Todo mundo conhece o popular “cubo mágico”, aquele quebra-cabeça colorido e tridimensional. O nome de batismo dele é Cubo de Rubik porque foi inventado por Ernö Rubik, um professor de design da Academia de Artes de Budapeste (Hungria). Como todo cubo, o de Rubik tem seis lados e, na sua versão mais comum, cada lado é dividido em nove peças articuladas (3x3x3), que podem ser giradas livremente, criando diversas possibilidades de configurações em cada um dos lados, desde o agrupamento em peças com variadas cores até a composição com todas as cores iguais.

Tomei a figura desse brinquedo como uma metáfora da educação para o consumo, do ponto de vista da intervenção familiar.

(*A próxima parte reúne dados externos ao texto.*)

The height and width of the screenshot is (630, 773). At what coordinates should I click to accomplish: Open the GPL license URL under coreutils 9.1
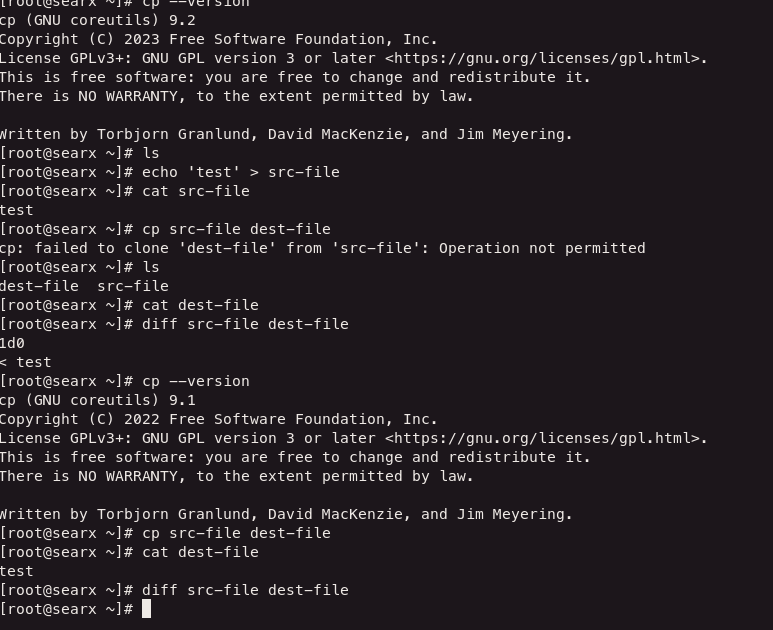coord(544,438)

Cada lado do cubo representa, nessa minha ilustração, uma instância de relacionamento da família nas suas práticas parentais educativas: o mundo escolar, o das mídias, o social físico, o social virtual e o da espiritualidade. O eixo “mágico” que permite o entrelaçamento desses seis mundos no cubo da educação é a cultura. E assim, o bloco inteiro pode ser movimentado, ora na vertical, ao dizer “não”, e ora na horizontal, quando diz “sim”.

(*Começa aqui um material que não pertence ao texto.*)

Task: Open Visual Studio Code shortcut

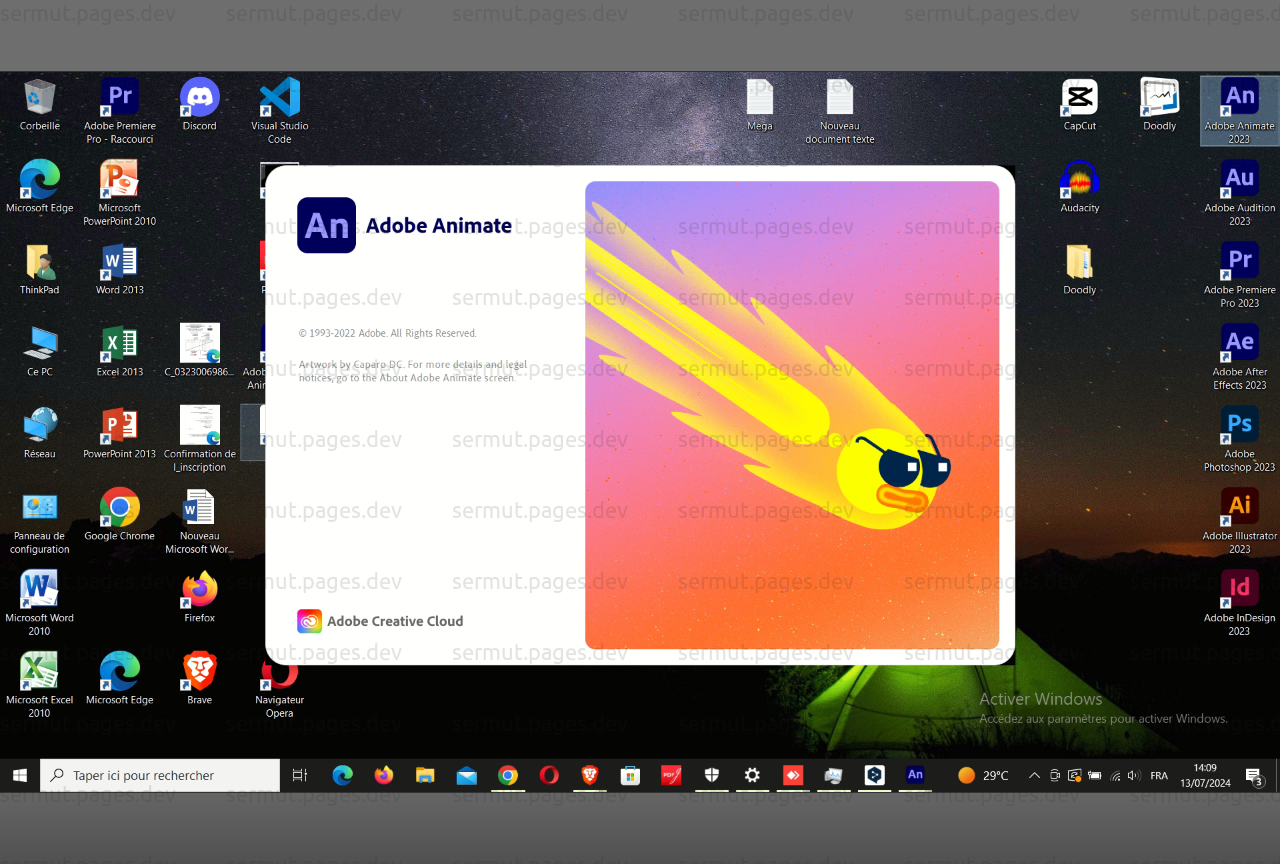Action: tap(279, 95)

Educar para o consumo é criar condições para o entendimento e a convivência crítica com as “verdades” efêmeras, comuns em uma sociedade contagiada pelo consumismo e suas falsas ofertas de ideal de felicidade. Como quem busca encontrar novas combinações de cores no “Cubo de Rubik”, organizei alguns exemplos de como a função simbólica e orientadora da família pode contribuir para contornar essa situação causadora de tantos problemas físicos e psíquicos no mundo contemporâneo, e os inclui na palestra “A Família na Educação para o Consumo” (26/09/2012 às 19:30), para pais da Educação Infantil e do Ensino Médio do Colégio Santa Cecília, em Fortaleza.

Em que pese a negligência social com relação à vulnerabilidade da função estruturante da família no seu processo de adaptação e de reinvenção de laços afetivos, não podemos esquecer que cerca de 70% dos lares brasileiros têm filhos, sendo, em números redondos, 50% de casais e 20% de famílias monoparentais. Sem contar que o levantamento dos “Arranjos Familiares Residenciais” (Censo Demográfico do IBGE – 2010) não contempla filhos que vivem na condição de guarda compartilhada. A expressividade desses percentuais confere destaque especial ao papel da família (na configuração que for) no bloco de articulações educativas para a vida em sociedade.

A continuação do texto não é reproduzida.